* **ARTICOLO**
------------
Lei è Simona Lo Iacono, siracusana che alla professione di magistrato, affianca la passione della scrittura, autrice del romanzo, appena edito, La tigre di Noto (Neri Pozza ed.).

Il libro racconta la storia di Anna Maria Ciccone, nata a Noto nel 1891, docente di matematica e fisica alla Normale di Pisa, donna di grande temperamento che, durante la Seconda Guerra mondiale, riuscì a salvare i testi ebraici dell’Università in cui insegnava dalla requisizione e dalla distruzione nazista.

In sua memoria nei giorni scorsi è stata apposta una targa commemorativa nell’Università di Noto e, nella stessa Pisa, proprio grazie al testo della Lo Iacono, sono in cantiere alcune iniziative dedicate alla docente siciliana scomparsa.

Una  donna straordinaria,  in cui la nostra autrice si è imbattuta per caso o forse no, come lei stessa ci racconta:

Il mio incontro con Marianna è stato casuale, mi ha parlato di lei un’attrice del Teatro Comunale di Noto, l’avvocato Rina Rossitto. Ma in verità in letteratura il caso non esiste. I personaggi ci liberano dalla nostra solitudine, ci vengono a trovare, si propongono per essere narrati, non perchè ne abbiano bisogno, ma perchè ne abbiamo bisogno noi. 

La voglia di narrare storie di persone realmente esistite che, attraverso i suoi testi, rivivono è ricorrente nella produzione letteraria di Simona Lo Iacono e trova una precisa motivazione:

Nasce da una profonda esigenza di giustizia. Dalla necessità di dare voce a chi non ha potuto dire, o a chi è stato sommerso dalle ambiguità della Storia. Mi pare un atto di omaggio ai morti, un rito sepolcrale, nel senso di sacro, perchè scrivere di questi personaggi vuol dire onorarne la memoria, in qualche modo ammetterli nuovamente alla dimensione dello sguardo

Un omaggio che non viene mai meno e che accompagna il lettore nella conoscenza non solo della protagonista, ma anche del periodo storico in cui si colloca, delle problematiche sociali ad esso connesso.

immagine per La tigre di Noto di Simona Lo IaconoCosì la Ciccone, meglio conosciuta come “La tigre di Noto”, si inserisce in un contesto difficilissimo per una donna forte e, nel contempo, delicata che si trova a dovere affrontare il dolore di sentimenti famigliari traditi, le difficoltà legate ai due conflitti mondiali e a quello di trovare la giusta collocazione tra i cattedratici, in un tempo che lasciava poco spazio alle donne.
------------
* **MATERIALE FORNITO**
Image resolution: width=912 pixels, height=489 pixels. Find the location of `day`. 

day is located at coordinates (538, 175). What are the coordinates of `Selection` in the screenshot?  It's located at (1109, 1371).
------------
Prosegua l'articolo sul romanzo La tigre di Noto a partire dal punto in cui si interrompe. I dati riportati provengono da un'altra fonte.

E, in quest’ambito, sebbene siano trascorsi decenni e la società abbia subito profonde mutazioni, le difficoltà per le donne  rimangono, come conferma la stessa autrice:

L’evoluzione è stata profonda anche se restano tanti scogli, tante fatiche per la donna che voglia coniugare la dimensione della femminilità e della maternità con quella del lavoro.

Nel testo, lo sguardo di Marianna Ciccone si apre alla luce, sia della ricerca, sia dell’amore per gli altri, nella consapevolezza che tutelare il patrimonio culturale di un popolo significa salvaguardarne la sopravvivenza.

 “(…) I libri li recuperammo tutti nell’autunno del 1944 e ci sembrò di riesumare un tesoro. Era una mattina brillante, l’aria tornava a farsi rarefatta, senza fumi di incendio o puzzo di spari. I tedeschi avevano lasciato Pisa il 2 settembre. Era stata una festa. I pisani erano scesi in strada urlando di gioia, all’inizio timidamente, poi sempre più tumultuosi e commossi. Nessuno era più all’angolo a fustigare un movimento, nessuno ti sparava a vista, nessuno ti puntava. Era finita. (…)”.

Una narrazione, quella dell’autrice che al dolore, ai lutti, alla devastazione affianca il coraggio, la passione, la speranza che diviene bellezza, quella bellezza che trapela nel racconto e che la Lo Iacono da sempre regala al suo pubblico.

E questa bellezza, o l’arte della bellezza, riuscirà ancora oggi a salvare il mondo, per citare Dostoevskij?

Ma certo! – conclude Simona –  La bellezza induce alla contemplazione, e la contemplazione è ciò che ci porta oltre, in profondità. Abbiamo assoluto bisogno di immergerci nella armonia del creato, di santificarlo con la nostra ammirazione, con la nostra gratitudine. In una parola, con la nostra lode.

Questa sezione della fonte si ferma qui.